Entonces eso te parecía.
Tres: Si la mujer puede dar vida, ¿no puede decidir el destino de ella? Eso me preguntaste cuando me acordé de la docente de derecho. Si la naturaleza la deja concebir, gestar por nueve meses y parir con dolor, ¿por qué no lo otro? Otra vez lo más y lo menos. Pero pensé que ni siquiera ese es el tema. Caer en la trampa de juzgar al otro con las categorías propias es el germen del autoritarismo.
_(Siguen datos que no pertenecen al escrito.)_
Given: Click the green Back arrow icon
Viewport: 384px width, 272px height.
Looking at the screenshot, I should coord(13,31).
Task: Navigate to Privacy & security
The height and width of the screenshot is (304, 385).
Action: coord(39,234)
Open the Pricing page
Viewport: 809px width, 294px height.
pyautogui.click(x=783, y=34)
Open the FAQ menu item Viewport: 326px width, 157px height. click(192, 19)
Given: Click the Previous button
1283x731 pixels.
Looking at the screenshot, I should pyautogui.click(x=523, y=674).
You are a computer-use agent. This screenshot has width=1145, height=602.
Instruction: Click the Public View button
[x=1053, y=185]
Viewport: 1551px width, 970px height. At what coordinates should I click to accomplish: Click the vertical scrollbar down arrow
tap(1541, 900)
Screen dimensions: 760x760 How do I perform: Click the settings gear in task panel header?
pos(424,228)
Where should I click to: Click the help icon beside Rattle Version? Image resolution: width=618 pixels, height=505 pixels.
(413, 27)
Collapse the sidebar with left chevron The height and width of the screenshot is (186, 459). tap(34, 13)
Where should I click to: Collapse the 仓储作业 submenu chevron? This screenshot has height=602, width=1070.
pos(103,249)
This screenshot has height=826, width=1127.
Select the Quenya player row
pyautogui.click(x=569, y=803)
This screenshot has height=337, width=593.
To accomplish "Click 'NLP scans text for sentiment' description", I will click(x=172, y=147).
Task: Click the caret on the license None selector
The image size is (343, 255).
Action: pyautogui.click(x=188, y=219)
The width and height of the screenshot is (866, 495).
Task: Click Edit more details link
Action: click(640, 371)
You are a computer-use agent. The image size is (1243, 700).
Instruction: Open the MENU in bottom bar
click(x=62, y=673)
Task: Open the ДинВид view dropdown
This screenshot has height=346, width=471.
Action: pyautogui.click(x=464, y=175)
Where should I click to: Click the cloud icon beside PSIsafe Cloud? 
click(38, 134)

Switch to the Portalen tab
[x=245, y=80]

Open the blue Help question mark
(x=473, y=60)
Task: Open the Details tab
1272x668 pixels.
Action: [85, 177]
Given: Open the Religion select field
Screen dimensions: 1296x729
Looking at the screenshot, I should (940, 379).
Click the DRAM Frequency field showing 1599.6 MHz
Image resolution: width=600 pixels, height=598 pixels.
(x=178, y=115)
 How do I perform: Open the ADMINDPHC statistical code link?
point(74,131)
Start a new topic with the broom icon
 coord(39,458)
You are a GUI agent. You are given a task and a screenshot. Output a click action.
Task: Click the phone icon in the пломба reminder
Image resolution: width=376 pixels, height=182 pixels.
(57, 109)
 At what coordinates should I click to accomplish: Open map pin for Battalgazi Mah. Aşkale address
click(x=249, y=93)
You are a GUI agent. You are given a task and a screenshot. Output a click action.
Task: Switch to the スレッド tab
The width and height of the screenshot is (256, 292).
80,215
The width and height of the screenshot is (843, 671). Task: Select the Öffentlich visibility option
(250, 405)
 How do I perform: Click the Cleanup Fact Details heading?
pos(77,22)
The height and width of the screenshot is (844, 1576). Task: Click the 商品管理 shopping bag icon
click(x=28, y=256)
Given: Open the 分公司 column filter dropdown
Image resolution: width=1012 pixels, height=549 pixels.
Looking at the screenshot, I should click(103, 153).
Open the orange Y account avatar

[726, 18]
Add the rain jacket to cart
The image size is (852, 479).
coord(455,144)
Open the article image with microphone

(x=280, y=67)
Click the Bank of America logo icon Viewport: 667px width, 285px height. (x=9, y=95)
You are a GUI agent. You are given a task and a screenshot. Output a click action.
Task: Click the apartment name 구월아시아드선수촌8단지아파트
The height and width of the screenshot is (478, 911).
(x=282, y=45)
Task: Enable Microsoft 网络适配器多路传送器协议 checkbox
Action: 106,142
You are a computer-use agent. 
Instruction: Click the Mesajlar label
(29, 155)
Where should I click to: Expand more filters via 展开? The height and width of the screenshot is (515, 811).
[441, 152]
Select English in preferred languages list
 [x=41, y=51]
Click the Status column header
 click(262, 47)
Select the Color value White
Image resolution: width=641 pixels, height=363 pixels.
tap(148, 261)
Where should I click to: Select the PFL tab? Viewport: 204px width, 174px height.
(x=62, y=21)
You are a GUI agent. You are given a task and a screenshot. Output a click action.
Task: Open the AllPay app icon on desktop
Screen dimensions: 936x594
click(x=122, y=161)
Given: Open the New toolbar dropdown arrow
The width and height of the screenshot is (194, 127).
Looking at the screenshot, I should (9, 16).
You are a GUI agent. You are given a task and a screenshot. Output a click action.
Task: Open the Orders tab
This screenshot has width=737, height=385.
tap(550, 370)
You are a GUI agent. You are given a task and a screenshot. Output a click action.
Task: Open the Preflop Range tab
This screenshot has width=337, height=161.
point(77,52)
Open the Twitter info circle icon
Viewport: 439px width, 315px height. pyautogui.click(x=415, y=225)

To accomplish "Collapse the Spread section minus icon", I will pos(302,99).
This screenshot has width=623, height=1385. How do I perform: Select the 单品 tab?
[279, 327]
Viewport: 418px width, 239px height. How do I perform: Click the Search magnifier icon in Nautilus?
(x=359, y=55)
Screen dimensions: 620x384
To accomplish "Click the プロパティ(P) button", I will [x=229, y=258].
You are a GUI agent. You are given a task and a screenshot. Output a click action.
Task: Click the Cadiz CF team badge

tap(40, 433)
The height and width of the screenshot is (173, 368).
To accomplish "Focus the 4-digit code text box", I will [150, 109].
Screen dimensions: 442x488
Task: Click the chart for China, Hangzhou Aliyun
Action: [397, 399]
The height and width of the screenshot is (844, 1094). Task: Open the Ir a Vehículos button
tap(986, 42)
Yo te preguntaría, me dijiste, si el estado cree que puede prohibir el alquiler de un vientre ¿cómo es que no puede prohibir que ocho pibes, su madre y su padre, vivan en la indignidad que roza el hambre? Si el estado no puede evitar lo más indecente es que tampoco puede evitar un mal menor. Porque nadie, ni vos ni yo, creemos que donar un hijo se parece a donar un anillo, un campo o un libro viejo que leía tu padre. Claro que no. Porque ahí hay una vida deseosa de saber quién es y de dónde viene. Porque allí hay una esperanza de ser respetado y no fungido como un objeto cualquiera, de los que cotizan en escaparates. Sin embargo, también es cierto que nadie puede juzgar el derecho desesperado de ser madre o padre y mucho menos el de merecer una casa para los que ya son sus hijos. Este mismo estado, sociedad tuya y mía con aparente organización social, se indigna al borde de impedir una ligadura de trompas en la madre múltiple pero le exige que eleve a la enésima potencia su obligación de velar por la seguridad física y moral de ocho pibes. Estado raro, ¿no? Juega a poder los más sin acordarse de los menos o, en todo caso, los acomoda a su conveniencia.
No es tan grave (y lo es) que el mercado haya puesto en sus engranajes un vientre ajeno y el deseo de un hijo propio. Lo desesperante es que luego de verla llorar a Silvia por todos los canales de televisión nadie de los que se indignó, sentado con comodidad en el sillón de su casa o en el despacho del funcionario público haya pensado que había que darle una mano.
Ni más. Ni menos. Mucho menos. Vergüenza.